On May 2, 2013, at 2:50 PM, Igor Stasenko <siguc...@gmail.com> wrote:

> On 2 May 2013 09:54, Henrik Johansen <henrik.s.johan...@veloxit.no> wrote:
>> What?
>> I am 99.99% sure it used to interrupt the GUI process if no other viable 
>> candidate could be found, why change that?
>> At least in my mind, if you hit cmd - dot, either you want to interrupt some 
>> process blocking the UI on a higher priority, or you want the UI process 
>> itself.
>> For everything else, there's the Process Browser.
>> 
> 
> It was never like that.
> It was always looking for a process which is scheduled, but not
> interrupt process itself.
> usually that meant it interrupts things like finalization process,
> so i added logic to avoid interrupting it unless there's nothing else
> to interrupt.
> 
> The problem is that if process is waiting for semaphore (and UI
> process doing it quite often)
> the interrupt handler cannot detect it.

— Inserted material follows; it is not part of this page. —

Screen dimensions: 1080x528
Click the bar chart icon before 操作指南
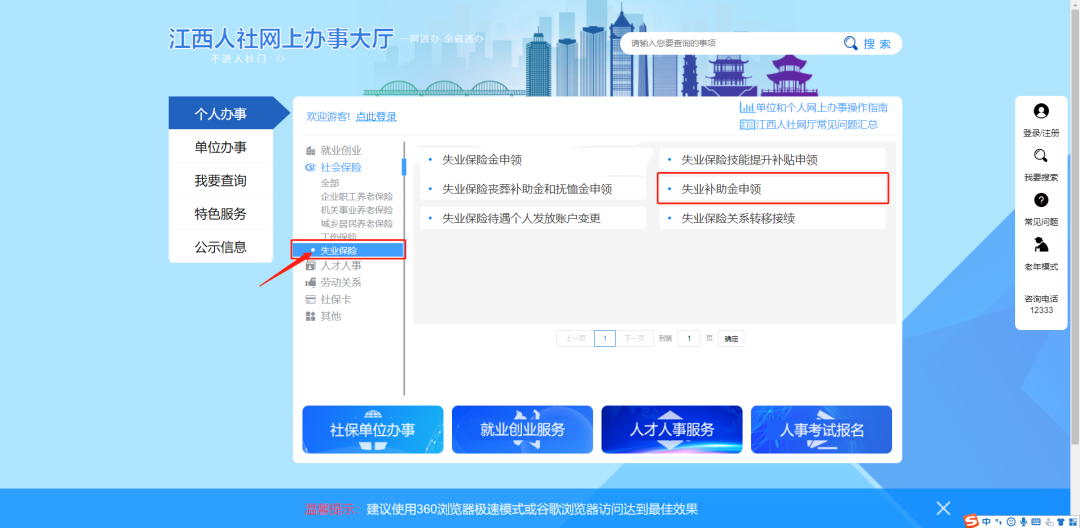[746, 107]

Because
> 1) it is not scheduled
> 2) even if you iterate over Process allInstances and ask #isSuspended
> to it, it will answer true
> 
> while 1) is fine, 2) is a design flaw i am talking about:
> - there is no way to discriminate between process which waits on
> semaphore and suspended process (which has no chances to run unless
> you send #resume to it, and therefore no need to interrupt)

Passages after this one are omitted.